Las viviendas vacías se han convertido en un auténtico quebradero de cabeza para las comunidades de vecinos.

En los últimos años, se ha elevado el número de inmuebles abandonados: son muchas las viviendas que quedan deshabitadas tras el fallecimiento de sus dueños. Las casas quedan vacías ya sea porque se desconoce quiénes son los herederos o bien porque estos no quieren asumir la responsabilidad de mantener dicha vivienda.
A esto hay que sumarle el miedo de los vecinos a que los ocupas se instalen en esas casas abandonadas, generando suciedad y conflictos vecinales.
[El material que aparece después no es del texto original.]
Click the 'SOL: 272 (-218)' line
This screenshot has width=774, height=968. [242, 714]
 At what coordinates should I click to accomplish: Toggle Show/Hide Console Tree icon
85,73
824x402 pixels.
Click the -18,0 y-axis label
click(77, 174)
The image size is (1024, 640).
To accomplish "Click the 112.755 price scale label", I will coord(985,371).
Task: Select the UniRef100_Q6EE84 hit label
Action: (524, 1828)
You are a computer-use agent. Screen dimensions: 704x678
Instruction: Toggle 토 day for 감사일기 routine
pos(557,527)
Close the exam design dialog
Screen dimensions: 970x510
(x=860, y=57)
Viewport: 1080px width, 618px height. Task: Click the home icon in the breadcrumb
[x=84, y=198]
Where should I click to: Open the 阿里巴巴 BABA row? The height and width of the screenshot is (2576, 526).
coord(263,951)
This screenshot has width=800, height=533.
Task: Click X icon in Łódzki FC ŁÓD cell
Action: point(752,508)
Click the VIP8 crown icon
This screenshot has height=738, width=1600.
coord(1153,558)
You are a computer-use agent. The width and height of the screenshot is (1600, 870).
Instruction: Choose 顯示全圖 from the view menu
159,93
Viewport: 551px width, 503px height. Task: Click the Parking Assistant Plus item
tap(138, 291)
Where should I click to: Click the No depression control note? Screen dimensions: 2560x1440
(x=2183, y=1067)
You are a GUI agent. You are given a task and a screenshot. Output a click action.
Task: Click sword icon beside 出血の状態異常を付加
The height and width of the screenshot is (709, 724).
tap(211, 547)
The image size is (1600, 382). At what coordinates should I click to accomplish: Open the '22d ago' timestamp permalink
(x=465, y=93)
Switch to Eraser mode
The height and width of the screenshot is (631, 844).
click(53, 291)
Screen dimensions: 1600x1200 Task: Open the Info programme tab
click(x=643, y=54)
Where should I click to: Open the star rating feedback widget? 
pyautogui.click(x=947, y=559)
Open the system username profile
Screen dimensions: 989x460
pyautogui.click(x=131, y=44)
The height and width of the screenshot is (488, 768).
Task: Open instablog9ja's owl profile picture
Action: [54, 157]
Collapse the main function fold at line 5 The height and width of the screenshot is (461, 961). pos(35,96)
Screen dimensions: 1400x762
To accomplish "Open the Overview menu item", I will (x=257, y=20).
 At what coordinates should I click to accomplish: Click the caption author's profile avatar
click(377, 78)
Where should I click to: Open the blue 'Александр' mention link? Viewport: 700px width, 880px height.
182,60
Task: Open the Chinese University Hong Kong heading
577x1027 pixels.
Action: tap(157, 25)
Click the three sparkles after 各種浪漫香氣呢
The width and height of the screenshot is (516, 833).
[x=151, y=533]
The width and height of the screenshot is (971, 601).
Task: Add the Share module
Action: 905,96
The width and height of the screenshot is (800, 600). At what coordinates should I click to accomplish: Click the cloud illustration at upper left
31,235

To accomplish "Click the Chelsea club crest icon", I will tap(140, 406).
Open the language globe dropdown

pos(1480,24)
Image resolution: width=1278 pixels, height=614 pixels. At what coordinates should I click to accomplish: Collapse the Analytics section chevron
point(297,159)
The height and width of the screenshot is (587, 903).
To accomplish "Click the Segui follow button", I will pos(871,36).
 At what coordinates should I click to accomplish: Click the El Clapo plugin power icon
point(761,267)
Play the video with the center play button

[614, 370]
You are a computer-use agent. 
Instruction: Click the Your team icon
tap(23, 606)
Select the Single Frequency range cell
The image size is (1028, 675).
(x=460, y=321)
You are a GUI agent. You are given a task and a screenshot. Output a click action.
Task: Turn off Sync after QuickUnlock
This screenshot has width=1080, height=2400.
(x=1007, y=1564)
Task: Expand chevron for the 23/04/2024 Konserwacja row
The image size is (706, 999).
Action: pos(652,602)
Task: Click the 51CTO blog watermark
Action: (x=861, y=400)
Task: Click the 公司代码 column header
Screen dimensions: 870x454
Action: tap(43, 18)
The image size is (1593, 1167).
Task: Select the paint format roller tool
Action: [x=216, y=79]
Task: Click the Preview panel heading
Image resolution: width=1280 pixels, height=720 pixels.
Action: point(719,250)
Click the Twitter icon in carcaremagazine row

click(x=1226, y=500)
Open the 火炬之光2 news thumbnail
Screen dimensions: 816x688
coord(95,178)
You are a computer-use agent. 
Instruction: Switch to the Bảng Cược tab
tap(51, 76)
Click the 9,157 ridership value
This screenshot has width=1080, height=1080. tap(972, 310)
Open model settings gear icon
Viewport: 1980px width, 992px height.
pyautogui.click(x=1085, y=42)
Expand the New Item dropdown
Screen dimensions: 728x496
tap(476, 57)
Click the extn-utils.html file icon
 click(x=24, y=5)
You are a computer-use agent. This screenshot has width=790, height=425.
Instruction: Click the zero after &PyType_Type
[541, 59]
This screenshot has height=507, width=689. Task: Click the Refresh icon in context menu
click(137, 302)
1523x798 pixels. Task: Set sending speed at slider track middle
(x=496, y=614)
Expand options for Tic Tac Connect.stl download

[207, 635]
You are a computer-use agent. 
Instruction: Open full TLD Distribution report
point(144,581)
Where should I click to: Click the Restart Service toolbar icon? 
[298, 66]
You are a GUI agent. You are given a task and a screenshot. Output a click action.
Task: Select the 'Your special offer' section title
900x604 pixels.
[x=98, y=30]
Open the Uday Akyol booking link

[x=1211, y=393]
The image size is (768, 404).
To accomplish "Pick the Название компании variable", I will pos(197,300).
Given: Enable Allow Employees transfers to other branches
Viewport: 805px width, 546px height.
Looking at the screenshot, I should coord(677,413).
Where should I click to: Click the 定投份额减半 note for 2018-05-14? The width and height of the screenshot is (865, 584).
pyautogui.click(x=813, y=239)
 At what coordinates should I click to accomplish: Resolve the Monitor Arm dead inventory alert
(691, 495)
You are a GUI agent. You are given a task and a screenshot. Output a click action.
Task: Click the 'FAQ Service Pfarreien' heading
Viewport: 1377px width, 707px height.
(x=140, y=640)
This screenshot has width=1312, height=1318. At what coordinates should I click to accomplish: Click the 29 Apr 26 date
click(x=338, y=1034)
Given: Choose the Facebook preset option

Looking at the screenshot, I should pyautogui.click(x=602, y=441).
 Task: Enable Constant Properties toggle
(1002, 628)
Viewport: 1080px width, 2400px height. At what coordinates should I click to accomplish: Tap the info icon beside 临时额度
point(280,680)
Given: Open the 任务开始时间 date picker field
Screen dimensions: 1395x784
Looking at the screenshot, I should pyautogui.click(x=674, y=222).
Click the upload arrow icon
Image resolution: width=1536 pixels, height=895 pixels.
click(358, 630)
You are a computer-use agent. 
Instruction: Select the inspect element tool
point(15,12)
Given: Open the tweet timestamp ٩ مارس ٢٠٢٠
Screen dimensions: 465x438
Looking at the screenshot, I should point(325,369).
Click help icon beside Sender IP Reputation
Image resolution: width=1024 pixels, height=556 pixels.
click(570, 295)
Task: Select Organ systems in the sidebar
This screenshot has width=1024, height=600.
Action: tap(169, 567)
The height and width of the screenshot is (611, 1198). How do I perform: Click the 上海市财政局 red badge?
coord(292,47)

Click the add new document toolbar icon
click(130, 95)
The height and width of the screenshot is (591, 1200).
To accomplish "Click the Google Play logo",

Y así pasan a denominarse: pisos fantasma. Convirtiéndose así en un problema para la comunidad de vecinos, ya que nadie paga los gastos que genera esa vivienda. Esto para comunidades muy pequeñas supone una deuda difícil de asumir.
En la mayoría de las ocasiones, los dueños de estos pisos mueren en soledad. Bien porque se trasladaron a una residencia y tras su fallecimiento, este no ha sido comunicado al administrador de fincas o simplemente han sido encontrados sin vida dentro de la vivienda. Y es que vivimos en un mundo globalizado, en el que se ha normalizado perder las relaciones familiares, sobretodo lejanas. Es por ello que los herederos desconocen la existencia de dicha herencia.
La gran labor de los administradores de fincas
Cada vez más, los administradores de las comunidades destinan más recursos a buscar a los herederos de esos pisos fantasma. El objetivo es encontrar en el menor tiempo posible a la persona heredera para que pueda gestionar dicho inmueble. En la mayoría de los casos, el heredero vende la vivienda ya que no tiene ningún valor sentimental o bien porque su lugar de residencia está muy lejos y no le compensa mantener ese piso.
Es la única opción posible para que la comunidad pueda recuperar esa deuda generada. He aquí la importancia de contar con un buen administrador de fincas que ponga solución a la existencia de estos pisos fantasma.